Last week, I was reminded of the power of Marshall Goldsmith’s feedforward process. I was with a group and we engaged in a feedforward activity that went something like this. You approach someone you don’t know in the group and describe a behavior you are trying to change or something you need to do better. You then remain quiet while your partner provides you with suggestions on improvement. Your job is to listen. After the other person finishes with his or her suggestions, you don’t evaluate, you don’t critique, you don’t assess. You simply say, “Thank you”. We were able to approach three different people with the same issue and receive three perspectives on improving and making change.
The results: I walked away with several terrific ideas about how to make the behavioral change I was interested in making. When we debriefed this activity as a group, we all had the same response to it. It was very valuable and it felt good. It felt productive. We didn’t have the feeling of being beat down. We weren’t tense going into the conversation. Why? Because we were focused on building the future rather than focusing a lot of time on the past.
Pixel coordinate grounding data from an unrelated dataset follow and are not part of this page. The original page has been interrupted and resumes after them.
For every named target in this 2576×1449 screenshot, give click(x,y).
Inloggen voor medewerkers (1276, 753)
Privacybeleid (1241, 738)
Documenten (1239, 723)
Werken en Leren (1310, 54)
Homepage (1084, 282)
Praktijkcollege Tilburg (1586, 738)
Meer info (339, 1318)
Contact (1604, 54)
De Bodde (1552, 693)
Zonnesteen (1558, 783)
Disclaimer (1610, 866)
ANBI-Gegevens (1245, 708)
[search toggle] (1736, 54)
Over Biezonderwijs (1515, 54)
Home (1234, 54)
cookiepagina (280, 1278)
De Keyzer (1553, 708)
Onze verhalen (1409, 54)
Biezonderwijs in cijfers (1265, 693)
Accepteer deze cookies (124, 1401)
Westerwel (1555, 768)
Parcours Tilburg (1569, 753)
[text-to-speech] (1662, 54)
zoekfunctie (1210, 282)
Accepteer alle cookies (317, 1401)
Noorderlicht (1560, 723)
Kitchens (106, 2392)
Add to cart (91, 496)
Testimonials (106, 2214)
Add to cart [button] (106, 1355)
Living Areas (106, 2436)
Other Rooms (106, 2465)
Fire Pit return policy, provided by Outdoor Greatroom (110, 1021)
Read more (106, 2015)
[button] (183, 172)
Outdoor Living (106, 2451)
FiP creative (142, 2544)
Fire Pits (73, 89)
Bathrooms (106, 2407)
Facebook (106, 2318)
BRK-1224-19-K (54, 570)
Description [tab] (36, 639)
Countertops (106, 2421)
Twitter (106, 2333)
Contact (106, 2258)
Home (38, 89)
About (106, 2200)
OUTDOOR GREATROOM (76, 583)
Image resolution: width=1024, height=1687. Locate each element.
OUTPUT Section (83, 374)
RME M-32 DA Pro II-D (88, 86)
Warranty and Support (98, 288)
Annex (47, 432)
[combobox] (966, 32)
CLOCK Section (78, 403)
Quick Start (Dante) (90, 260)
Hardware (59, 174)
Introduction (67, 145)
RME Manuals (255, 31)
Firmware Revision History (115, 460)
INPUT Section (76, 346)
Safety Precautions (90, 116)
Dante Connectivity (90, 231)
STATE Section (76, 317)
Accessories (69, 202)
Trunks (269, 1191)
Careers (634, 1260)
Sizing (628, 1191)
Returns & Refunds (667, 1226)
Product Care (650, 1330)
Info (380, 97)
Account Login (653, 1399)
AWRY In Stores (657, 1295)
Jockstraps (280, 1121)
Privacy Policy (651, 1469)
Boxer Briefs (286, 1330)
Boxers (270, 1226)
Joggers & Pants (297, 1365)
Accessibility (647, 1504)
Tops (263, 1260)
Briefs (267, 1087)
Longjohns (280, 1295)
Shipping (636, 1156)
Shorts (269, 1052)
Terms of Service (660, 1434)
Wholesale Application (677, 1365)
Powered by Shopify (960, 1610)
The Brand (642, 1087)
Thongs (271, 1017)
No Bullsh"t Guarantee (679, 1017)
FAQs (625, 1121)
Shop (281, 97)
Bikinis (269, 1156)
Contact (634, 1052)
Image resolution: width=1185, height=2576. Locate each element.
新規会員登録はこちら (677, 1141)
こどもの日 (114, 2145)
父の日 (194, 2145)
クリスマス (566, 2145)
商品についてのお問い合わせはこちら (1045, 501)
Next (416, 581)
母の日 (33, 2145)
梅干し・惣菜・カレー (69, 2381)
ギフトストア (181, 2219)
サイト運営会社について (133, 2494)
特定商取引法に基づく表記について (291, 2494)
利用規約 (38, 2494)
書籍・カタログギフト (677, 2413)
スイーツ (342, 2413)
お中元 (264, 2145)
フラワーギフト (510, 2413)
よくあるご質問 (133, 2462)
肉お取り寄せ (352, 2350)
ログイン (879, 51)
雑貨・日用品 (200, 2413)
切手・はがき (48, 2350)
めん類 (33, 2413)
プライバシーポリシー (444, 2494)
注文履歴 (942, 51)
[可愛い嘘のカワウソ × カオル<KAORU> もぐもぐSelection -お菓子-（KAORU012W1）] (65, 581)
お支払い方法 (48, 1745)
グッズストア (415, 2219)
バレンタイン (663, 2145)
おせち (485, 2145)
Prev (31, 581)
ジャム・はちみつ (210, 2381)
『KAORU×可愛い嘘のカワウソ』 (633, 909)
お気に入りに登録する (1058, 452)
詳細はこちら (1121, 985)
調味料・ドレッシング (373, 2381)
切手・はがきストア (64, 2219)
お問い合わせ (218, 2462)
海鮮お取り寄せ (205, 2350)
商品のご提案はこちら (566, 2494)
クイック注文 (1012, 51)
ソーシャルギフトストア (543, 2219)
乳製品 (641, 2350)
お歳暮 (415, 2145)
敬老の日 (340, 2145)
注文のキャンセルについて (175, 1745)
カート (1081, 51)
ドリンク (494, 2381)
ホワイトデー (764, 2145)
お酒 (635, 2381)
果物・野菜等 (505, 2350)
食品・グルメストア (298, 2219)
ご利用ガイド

Everyone needs feedback from time to time because we’re not always aware of what we are doing that needs to change or improve. But once we know, the conversation should focus on feedforward — what ideas can we generate to create the future rather than spending time focused on the past. An even better idea, rather than starting the conversation by providing your feedback, ask the other individual what he thought went well and what needed to improve in a situation. You’ll probably be quite surprised by how aware he is and then you can both focus on what’s really important — moving forward.